Important information about ZETIA (ezetimibe)
ZETIA, along with diet, is indicated for use either by itself or together with statins or fenofibrate in patients with high cholesterol to reduce total cholesterol, LDL cholesterol, apolipoprotein B, and non-HDL cholesterol when the response to diet and exercise has been inadequate.
ZETIA is not indicated for use in reducing major cardiovascular events in patients with chronic kidney disease. The prescribing information for ZETIA currently states that its effect on cardiovascular morbidity and mortality has not been determined.

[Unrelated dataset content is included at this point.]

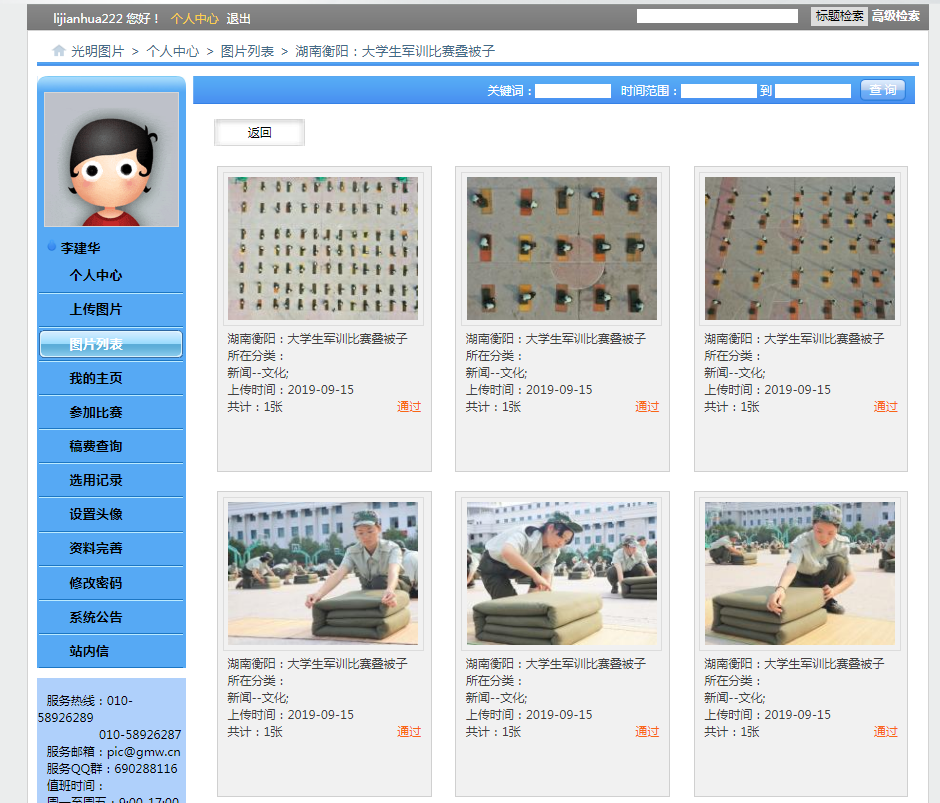Click the 标题检索 button
940x803 pixels.
point(838,16)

ZETIA is a prescription medication and should not be taken by people who are allergic to any of its ingredients. When ZETIA is prescribed with a statin, it should not be taken by women who are nursing or pregnant or who may become pregnant, or by anyone with active liver disease. Statins should not be taken by anyone with these conditions. For people who have ever had liver problems or are pregnant or nursing, their doctor will decide if ZETIA is right for them. Refer to statin label for details about who should not take that statin.

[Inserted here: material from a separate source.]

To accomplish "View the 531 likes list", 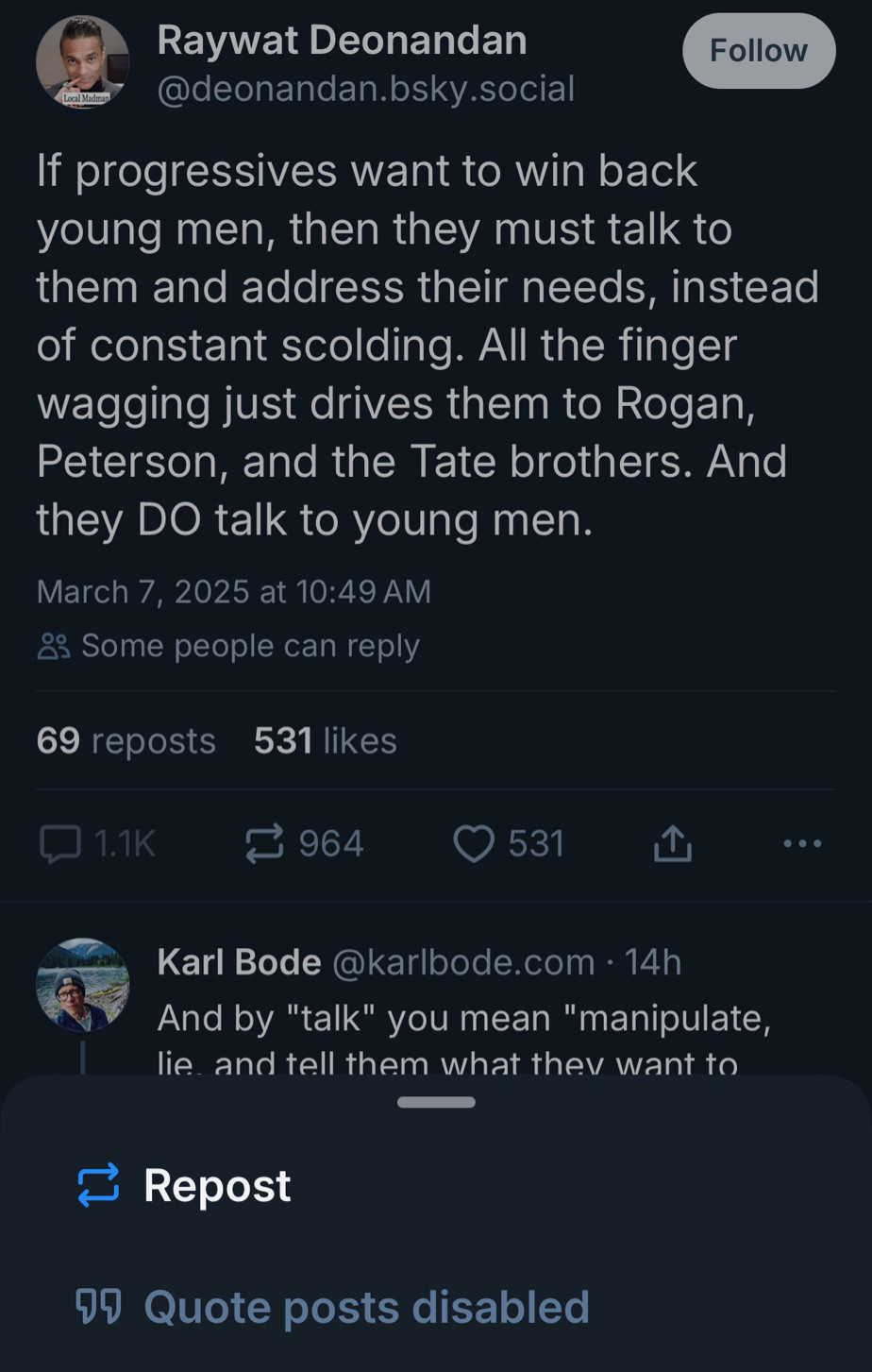I will [x=326, y=741].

Selected cautionary information about ZETIA
When using ZETIA with a statin, also follow the label recommendations for that specific statin.
Due to the unknown effects of increased exposure to ZETIA in patients with moderate or severe hepatic insufficiency, ZETIA is not recommended in these patients. In clinical trials, there was no increased incidence of myopathy (muscle pain) or rhabdomyolysis (muscle breakdown) associated with ZETIA; however myopathy and rhabdomyolysis are known adverse reactions to statins and other lipid-lowering drugs. There are no adequate and well-controlled studies of ZETIA in pregnant women. ZETIA should not be used in pregnant or nursing women unless the benefit outweighs the potential risks.

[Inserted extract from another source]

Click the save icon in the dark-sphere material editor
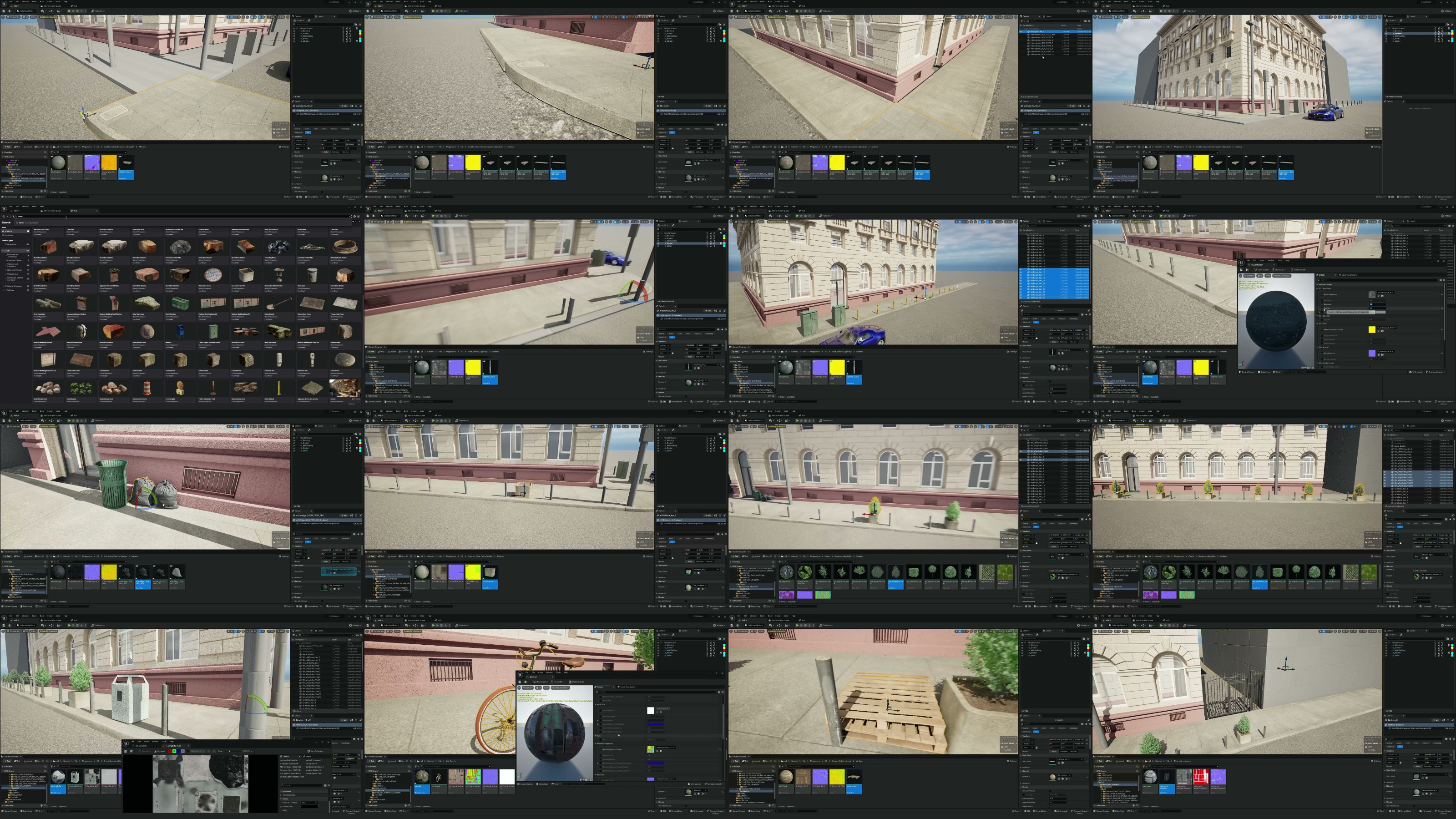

Doctors may do blood tests to check the patient's liver before the patient starts taking ZETIA with a statin, and during treatment according to the recommendations of the statin. When ZETIA was co-administered with a statin, consecutive elevations in liver enzymes,more than three times the upper limit of normal, were slightly higher than those with the statin alone (1.3 percent vs. 0.4 percent). These elevations were generally asymptomatic and returned to baseline after discontinuation of therapy or with continued treatment. When ZETIA was co-administered with fenofibrate, consecutive elevations in liver enzymes more than three times the upper limit of normal, were 2.7 percent, and 4.5 percent in patients treated with fenofibrate alone. Caution should be exercised when initiating ZETIA in patients treated with cyclosporine, particularly in patients with severe renal insufficiency, due to increased blood levels of ZETIA.
In clinical trials, regardless of causality assessment, the most frequent side effects for ZETIA coadministered with a statin versus a statin alone included nasopharyngitis (3.7 percent versus 3.3 percent), myalgia (3.2 percent versus 2.7 percent), upper respiratory tract infection (2.9 percent versus 2.8 percent), arthralgia (2.6 percent versus 2.4 percent), and diarrhea (2.5 percent versus 2.2 percent); and for ZETIA administered alone versus placebo: upper respiratory tract infection (4.3 percent versus 2.5 percent), diarrhea (4.1 percent versus 3.7 percent), arthralgia (3.0 percent versus 2.2 percent), sinusitis (2.8 percent versus 2.2 percent), pain in extremity (2.7 percent versus 2.5 percent), and fatigue (2.4 percent versus 1.5 percent).